The fight against AIDS in Africa is entering a phase of great promise and peril: the drug-treatment era.
After years of debating how and if Africans diagnosed with HIV/AIDS should be treated, there's now significant global agreement that the 25 million people in sub-Saharan Africa estimated to have the disease will eventually get anti-AIDS drugs.
Yet, there's also a growing realization that dependence on these drugs will require new spending, including billions of dollars for new tests and treatments. The reason: A patient's first set of AIDS drugs usually loses its effectiveness after four to five years and must be replaced by "second-line" drugs, which are roughly eight times more expensive.
"The era of implementation has started," said Peter Piot, executive director of the UN AIDS agency, at this week's International Conference on AIDS and Sexually Transmitted Infections in Africa, here in Abuja, Nigeria's capital. "The world is now committed to universal treatment."
As recently as two years ago, a debate raged over whether Africans could carry out the complicated treatment process. US aid-agency chief Andrew Natsios famously stated in 2001 that Africans "don't know what Western time is," and wouldn't take pills at appointed hours.
In addition to that concern - heavily criticized and disproven - there was skepticism that AIDS drugs could be widely distributed because of often-inadequate infrastructure and the difficulties of administration in conflict areas. The cost factor was daunting for donors, because the drugs are too costly for most patients.
Meanwhile, the idea of AIDS treatment as a universal right has gained ground.
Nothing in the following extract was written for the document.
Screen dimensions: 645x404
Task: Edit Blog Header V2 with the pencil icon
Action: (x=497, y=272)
At the Africa-focused G-8 summit in July, leaders of the world's richest nations committed to HIV/AIDS prevention, treatment, and care for as close to everyone as possible by 2010.
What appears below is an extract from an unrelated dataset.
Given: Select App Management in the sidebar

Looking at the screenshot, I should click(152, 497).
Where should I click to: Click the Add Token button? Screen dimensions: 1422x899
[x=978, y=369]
Currently, only about 500,000 people with HIV or AIDS across Africa are getting drugs. Two years ago, it was just 75,000. Countries around the continent are boosting efforts to provide free or low-cost treatment.
Nigeria just announced it will provide drugs to 250,000 people by next year, up from an official 30,000 now - out of at least 3.3 million thought to have the disease here.
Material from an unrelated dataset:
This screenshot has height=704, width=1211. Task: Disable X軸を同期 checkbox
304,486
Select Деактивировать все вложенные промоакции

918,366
Meanwhile, since 2003, funds available for AIDS have nearly tripled, according to the UN. A major source: a $15 billion, five-year US commitment called the President's Emergency Plan for HIV/AIDS Relief or PEPFAR.
Yet, there are new cautionary notes.
A big-smiling Nigerian named Ibrahim Umoru is emblematic of coming trouble.
"I've been living with this funny, stupid virus for five years," he says.
At first, he bought drugs for $161 a month, though he only made $123 a month as a fish trader. Burning through savings, he had to sell the family's "beautiful white Golf" car and the prized plot of land that he planned to give his children. Soon, he had to forgo drugs for three months. Since they must be taken consistently, this accelerated his need for second-line treatment. He became desperate.
It's not clear yet how quickly first-line drugs become ineffective in Africa, with its high rates of malnutrition and poverty. But at one South Africa clinic run by Medecins Sans Frontières, or Doctors Without Borders (MSF), 17 percent of patients needed second-line drugs by year 4. MSF pays $194 per patient per year for first-line drugs - and $1,661 for second-line treatment.
"If we don't get access to these newer drugs at reasonable prices, the result could be catastrophic for Africa," says Eric Goermaere, head of MSF's South Africa mission.
Drug firms say prices will come down. "The higher the volume, the lower the price will be," says Donald de Korte of the US-based pharmaceutical company Merck.
But there are added costs: The test to assess when a patient should switch to second-line treatmentcosts at least $20.
As for Mr. Umoru, he ended up connecting with an MSF clinic in his hometown, Lagos. It donated his second-line drugs.
"The only thing left to sell was my electronics," he says, adding with a laugh, "I mean, I could hardly sell my children!"